**Task item:** Each line of the records below that contains "agent" needs to be copied.

Provided entries below:

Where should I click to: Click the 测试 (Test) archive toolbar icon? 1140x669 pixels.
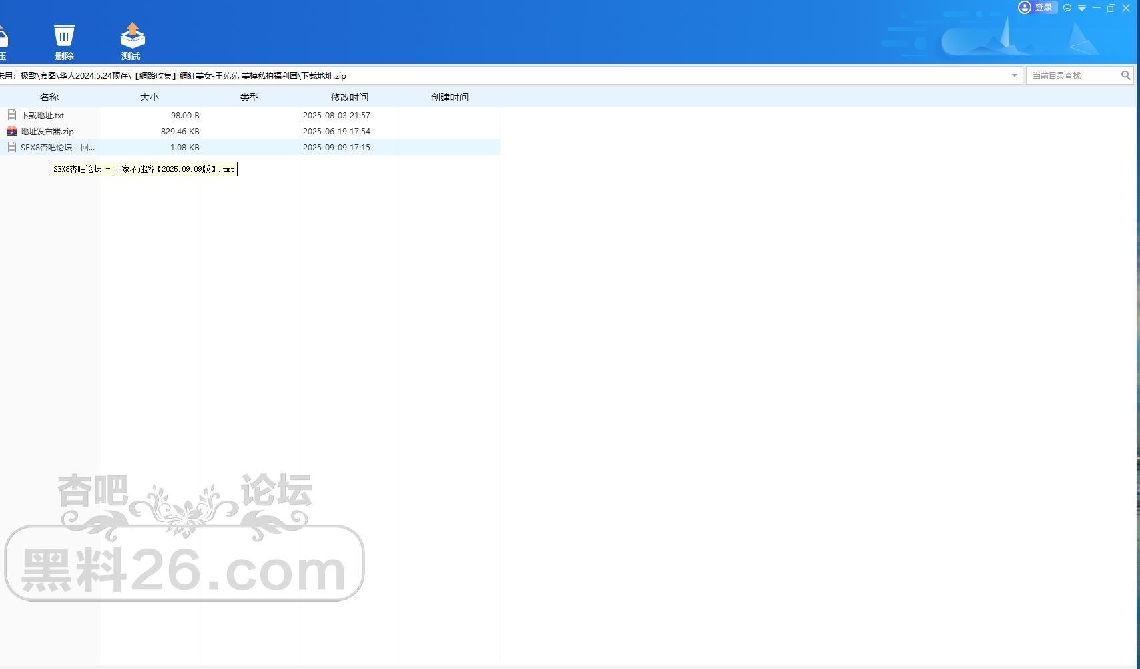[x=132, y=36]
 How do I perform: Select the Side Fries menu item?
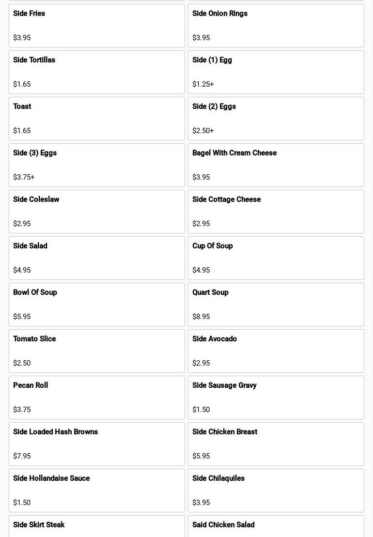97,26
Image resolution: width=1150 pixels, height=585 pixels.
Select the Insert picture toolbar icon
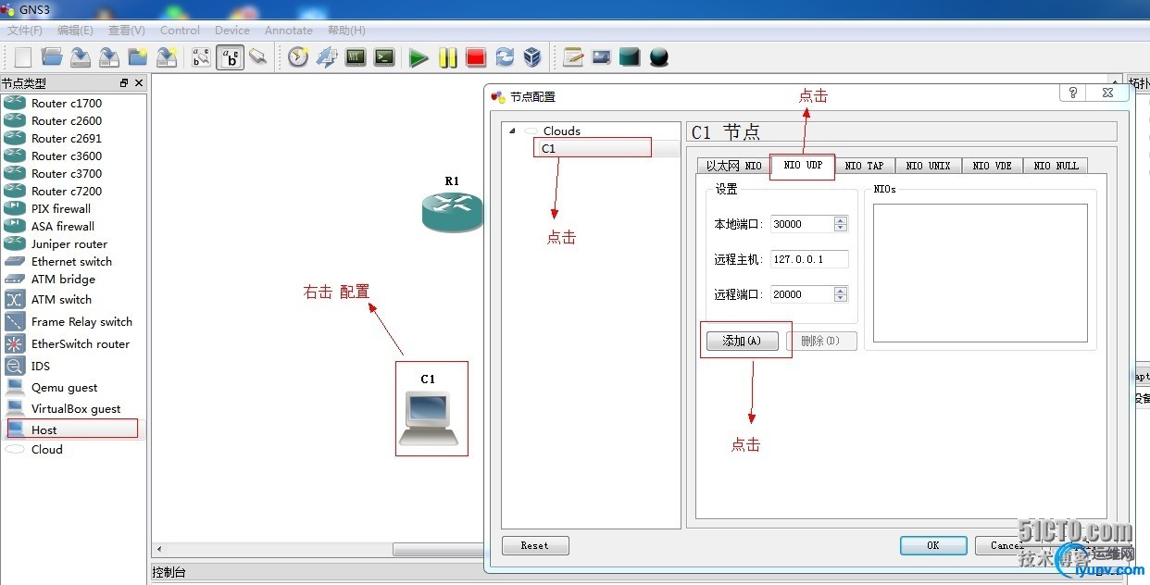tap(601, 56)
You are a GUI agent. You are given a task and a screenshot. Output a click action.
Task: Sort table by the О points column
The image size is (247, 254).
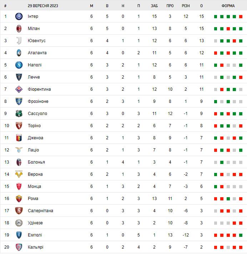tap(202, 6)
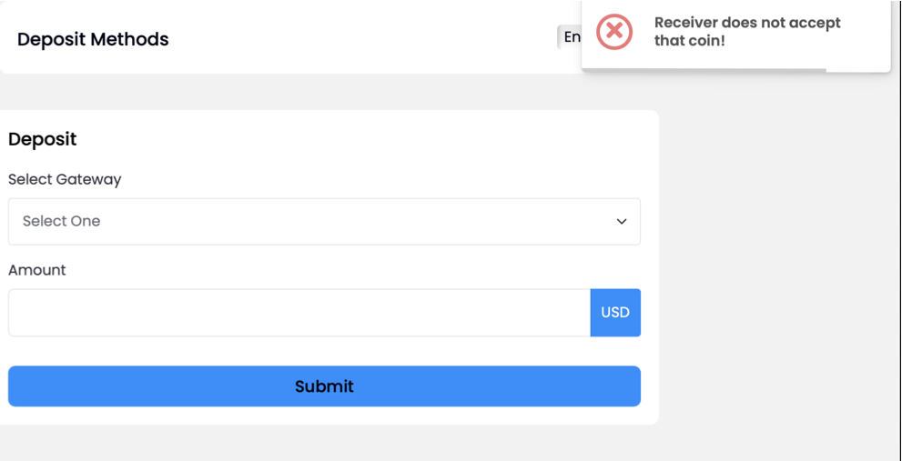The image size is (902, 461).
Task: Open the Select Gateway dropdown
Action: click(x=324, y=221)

End of Provided entries.
Provided entries below:

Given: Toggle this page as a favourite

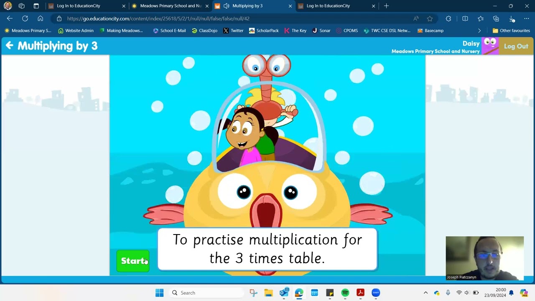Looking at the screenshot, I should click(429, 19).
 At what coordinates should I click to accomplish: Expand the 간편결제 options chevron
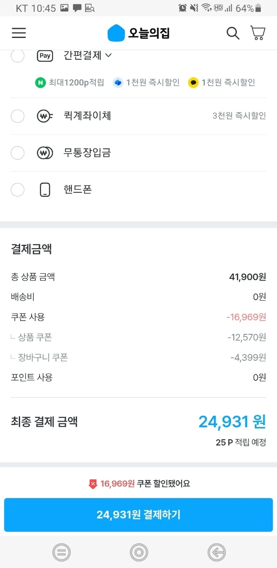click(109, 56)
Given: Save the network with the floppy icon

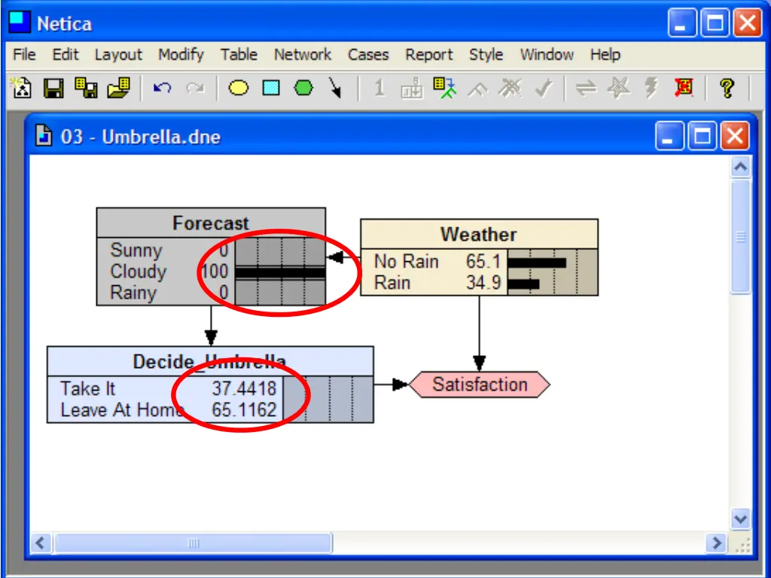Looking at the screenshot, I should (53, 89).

End of Provided entries.
Provided entries below:

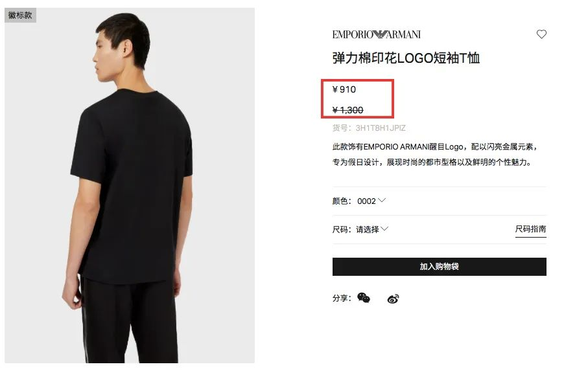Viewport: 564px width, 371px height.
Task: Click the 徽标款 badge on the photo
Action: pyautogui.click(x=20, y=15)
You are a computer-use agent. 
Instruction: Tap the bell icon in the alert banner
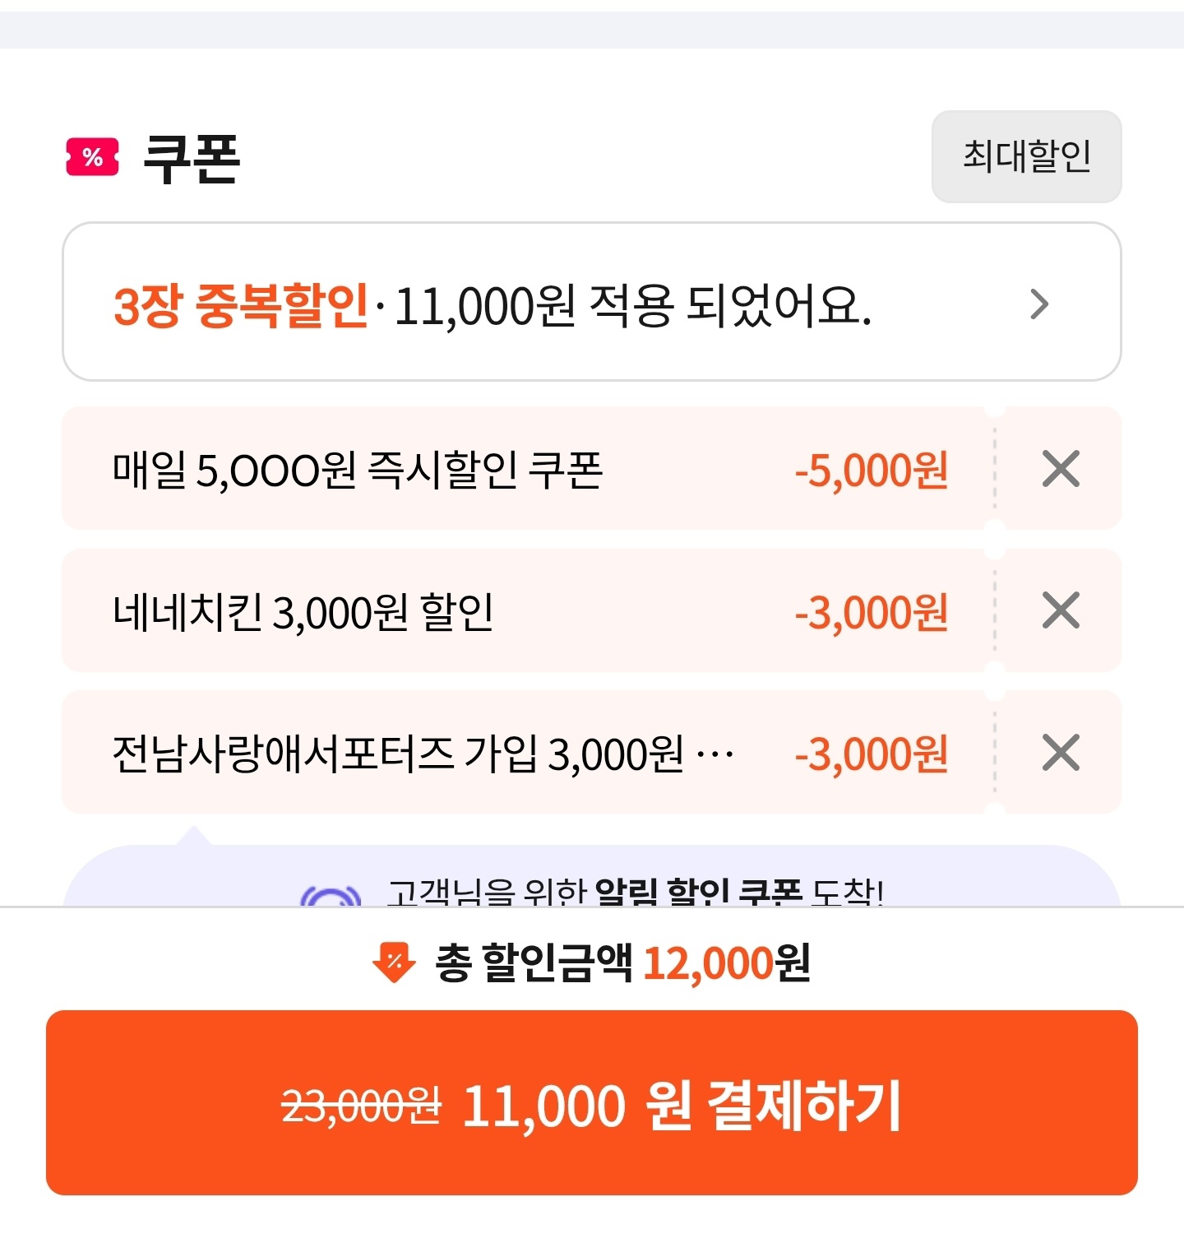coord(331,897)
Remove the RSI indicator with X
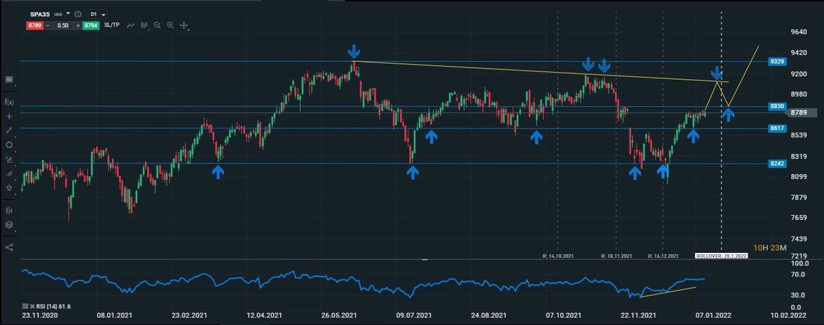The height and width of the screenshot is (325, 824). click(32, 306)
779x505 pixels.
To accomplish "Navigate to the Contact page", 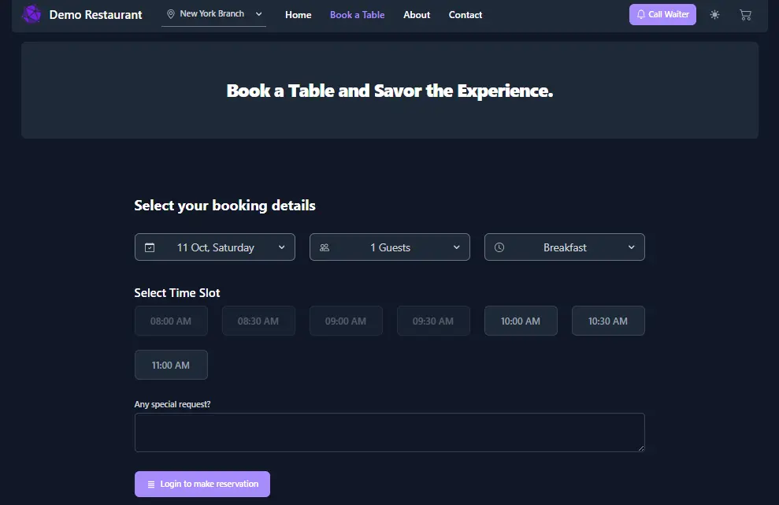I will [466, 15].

End of Provided entries.

**Solution to this problem:**
You are a GUI agent. You are given a task and a screenshot. Output a click action.
You are a computer-use agent. 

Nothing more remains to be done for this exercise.